2ND GRAVEDIGGER: perhaps not the sharpest knife in the drawer, but sweetly good-natured about it.

THE LEADING PLAYER
(60+) he speaks the Hecuba speech in the old, heightened, yet genuinely moving style; he represents the dying traditions and standards that Hamlet associates with his father. ACTOR WILL ALSO PLAY THE FOLLOWING ROLES:
BERNARDO: Officer in the court. Devout, decent, loyal; clearly not privy to information
1ST GRAVEDIGGER: quick, sharp; wise and wizened; on the lookout for someone who can actually keep up with him.

FEMALE:

GERTRUDE
(45-55) Hamlet’s mother and Claudius’s wife. In the beginning of the play, a radiant beauty, desperate to believe that the new marriage and the new order will work, in the throws of passion that she never experienced with her stern first husband. She craves respect from her son, yet she squandered it by marrying Claudius (and knows it).
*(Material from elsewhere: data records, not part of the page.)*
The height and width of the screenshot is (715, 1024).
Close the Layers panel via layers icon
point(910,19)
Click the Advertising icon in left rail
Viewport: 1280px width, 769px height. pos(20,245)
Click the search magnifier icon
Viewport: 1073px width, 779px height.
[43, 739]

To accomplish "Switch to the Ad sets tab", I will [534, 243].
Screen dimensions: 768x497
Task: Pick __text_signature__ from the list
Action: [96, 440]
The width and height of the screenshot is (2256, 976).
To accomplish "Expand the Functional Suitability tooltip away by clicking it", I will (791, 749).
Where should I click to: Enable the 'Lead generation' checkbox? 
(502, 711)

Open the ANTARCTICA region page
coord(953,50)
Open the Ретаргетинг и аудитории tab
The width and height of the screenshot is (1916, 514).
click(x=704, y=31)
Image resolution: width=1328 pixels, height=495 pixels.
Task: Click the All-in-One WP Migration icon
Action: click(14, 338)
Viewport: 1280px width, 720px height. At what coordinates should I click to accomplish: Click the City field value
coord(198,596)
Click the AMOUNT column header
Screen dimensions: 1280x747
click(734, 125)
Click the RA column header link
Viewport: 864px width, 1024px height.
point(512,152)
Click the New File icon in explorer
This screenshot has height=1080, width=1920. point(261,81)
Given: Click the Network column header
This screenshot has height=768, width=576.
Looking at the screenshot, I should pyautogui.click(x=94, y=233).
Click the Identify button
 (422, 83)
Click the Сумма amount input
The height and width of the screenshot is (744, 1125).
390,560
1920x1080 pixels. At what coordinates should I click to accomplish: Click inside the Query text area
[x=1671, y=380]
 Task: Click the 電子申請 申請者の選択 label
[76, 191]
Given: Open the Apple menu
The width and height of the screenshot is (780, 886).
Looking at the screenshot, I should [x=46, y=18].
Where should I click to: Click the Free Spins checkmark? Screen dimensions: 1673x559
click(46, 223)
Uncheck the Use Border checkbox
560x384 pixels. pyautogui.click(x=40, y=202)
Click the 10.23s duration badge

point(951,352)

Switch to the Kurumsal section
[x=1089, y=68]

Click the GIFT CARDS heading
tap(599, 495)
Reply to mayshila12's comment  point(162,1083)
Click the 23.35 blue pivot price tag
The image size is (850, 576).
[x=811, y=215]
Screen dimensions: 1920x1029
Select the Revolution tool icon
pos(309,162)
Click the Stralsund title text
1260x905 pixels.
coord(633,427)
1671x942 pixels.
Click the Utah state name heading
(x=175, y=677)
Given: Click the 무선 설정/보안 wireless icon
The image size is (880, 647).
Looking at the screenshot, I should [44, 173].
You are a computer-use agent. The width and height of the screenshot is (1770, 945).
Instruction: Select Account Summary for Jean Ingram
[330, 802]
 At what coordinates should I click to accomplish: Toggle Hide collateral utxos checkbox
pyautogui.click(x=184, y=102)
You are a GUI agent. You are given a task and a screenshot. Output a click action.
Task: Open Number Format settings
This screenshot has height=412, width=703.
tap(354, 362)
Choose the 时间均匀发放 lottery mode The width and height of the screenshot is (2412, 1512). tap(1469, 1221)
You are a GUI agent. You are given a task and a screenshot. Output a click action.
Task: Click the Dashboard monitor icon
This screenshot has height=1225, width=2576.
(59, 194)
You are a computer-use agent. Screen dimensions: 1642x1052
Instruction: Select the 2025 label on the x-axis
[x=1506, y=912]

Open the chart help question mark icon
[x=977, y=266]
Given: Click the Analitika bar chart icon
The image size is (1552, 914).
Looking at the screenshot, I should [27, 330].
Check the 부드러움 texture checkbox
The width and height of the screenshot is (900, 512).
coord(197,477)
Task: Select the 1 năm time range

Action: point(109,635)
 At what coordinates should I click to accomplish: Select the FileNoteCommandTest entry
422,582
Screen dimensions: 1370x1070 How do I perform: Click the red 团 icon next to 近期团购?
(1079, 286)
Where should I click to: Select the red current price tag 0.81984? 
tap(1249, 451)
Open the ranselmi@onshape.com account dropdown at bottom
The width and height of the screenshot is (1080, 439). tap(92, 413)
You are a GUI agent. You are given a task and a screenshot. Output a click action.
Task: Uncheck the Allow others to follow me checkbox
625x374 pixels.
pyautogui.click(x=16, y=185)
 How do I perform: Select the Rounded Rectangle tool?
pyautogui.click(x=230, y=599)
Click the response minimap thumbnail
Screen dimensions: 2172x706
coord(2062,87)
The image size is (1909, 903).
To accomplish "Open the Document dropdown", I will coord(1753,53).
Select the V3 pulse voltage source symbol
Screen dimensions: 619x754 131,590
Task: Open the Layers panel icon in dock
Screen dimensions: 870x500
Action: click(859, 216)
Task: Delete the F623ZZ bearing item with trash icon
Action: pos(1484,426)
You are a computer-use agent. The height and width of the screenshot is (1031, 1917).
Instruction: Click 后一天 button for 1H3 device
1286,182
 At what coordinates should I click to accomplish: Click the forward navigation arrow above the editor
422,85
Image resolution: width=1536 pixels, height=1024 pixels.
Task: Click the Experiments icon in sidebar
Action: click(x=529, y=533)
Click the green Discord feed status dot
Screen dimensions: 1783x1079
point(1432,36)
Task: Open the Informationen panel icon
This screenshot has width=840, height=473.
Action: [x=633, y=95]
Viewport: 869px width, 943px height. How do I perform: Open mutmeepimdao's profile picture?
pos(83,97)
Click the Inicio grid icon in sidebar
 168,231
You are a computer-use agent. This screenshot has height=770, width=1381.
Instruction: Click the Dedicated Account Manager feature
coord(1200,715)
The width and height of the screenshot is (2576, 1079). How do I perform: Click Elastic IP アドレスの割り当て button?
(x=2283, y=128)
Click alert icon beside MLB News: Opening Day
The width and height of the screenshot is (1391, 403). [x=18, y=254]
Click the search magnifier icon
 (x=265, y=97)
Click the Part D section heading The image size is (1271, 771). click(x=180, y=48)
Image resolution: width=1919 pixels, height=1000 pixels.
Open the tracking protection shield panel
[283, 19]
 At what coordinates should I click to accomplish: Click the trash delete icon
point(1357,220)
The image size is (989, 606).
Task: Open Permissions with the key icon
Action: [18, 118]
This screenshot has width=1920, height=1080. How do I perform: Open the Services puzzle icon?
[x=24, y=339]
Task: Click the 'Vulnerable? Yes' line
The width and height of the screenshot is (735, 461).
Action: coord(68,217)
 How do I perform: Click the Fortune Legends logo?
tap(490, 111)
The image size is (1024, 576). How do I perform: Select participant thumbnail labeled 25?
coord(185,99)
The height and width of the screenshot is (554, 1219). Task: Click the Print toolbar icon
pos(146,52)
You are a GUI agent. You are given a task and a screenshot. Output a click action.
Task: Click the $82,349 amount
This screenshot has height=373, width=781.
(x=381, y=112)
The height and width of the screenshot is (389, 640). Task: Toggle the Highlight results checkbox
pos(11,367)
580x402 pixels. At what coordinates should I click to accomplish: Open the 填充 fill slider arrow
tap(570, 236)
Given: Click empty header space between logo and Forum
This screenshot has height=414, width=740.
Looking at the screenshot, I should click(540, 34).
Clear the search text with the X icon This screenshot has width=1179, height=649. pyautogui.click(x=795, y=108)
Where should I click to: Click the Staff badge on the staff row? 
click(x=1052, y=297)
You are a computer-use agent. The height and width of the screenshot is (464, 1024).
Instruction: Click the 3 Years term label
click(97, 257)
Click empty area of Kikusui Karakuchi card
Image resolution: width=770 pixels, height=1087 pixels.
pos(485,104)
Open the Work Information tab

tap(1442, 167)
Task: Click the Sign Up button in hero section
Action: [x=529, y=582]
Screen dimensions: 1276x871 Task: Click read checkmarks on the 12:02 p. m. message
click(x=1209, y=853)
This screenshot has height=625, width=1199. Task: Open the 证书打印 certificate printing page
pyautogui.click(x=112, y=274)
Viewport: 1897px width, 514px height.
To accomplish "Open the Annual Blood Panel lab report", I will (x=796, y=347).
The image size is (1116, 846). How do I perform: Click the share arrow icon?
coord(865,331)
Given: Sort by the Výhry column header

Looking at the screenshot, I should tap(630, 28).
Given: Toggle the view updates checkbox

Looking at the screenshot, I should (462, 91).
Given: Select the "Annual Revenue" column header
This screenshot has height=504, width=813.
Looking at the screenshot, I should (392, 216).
By the end of the play, physically deteriorated, haunted, and broken. She knows what she is doing when she drinks the potion at the end.

OPHELIA
(20-30) Polonius’s daughter, Laertes’s sister, and Hamlet’s sometime love. Genuine, heartbreaking vulnerability and beauty; intelligent, sensitive, shy, literate, manipulated, stifled, broken; strong only in her later madness; a bonus would be a very high soprano (to sing some unearthly music in her last scene).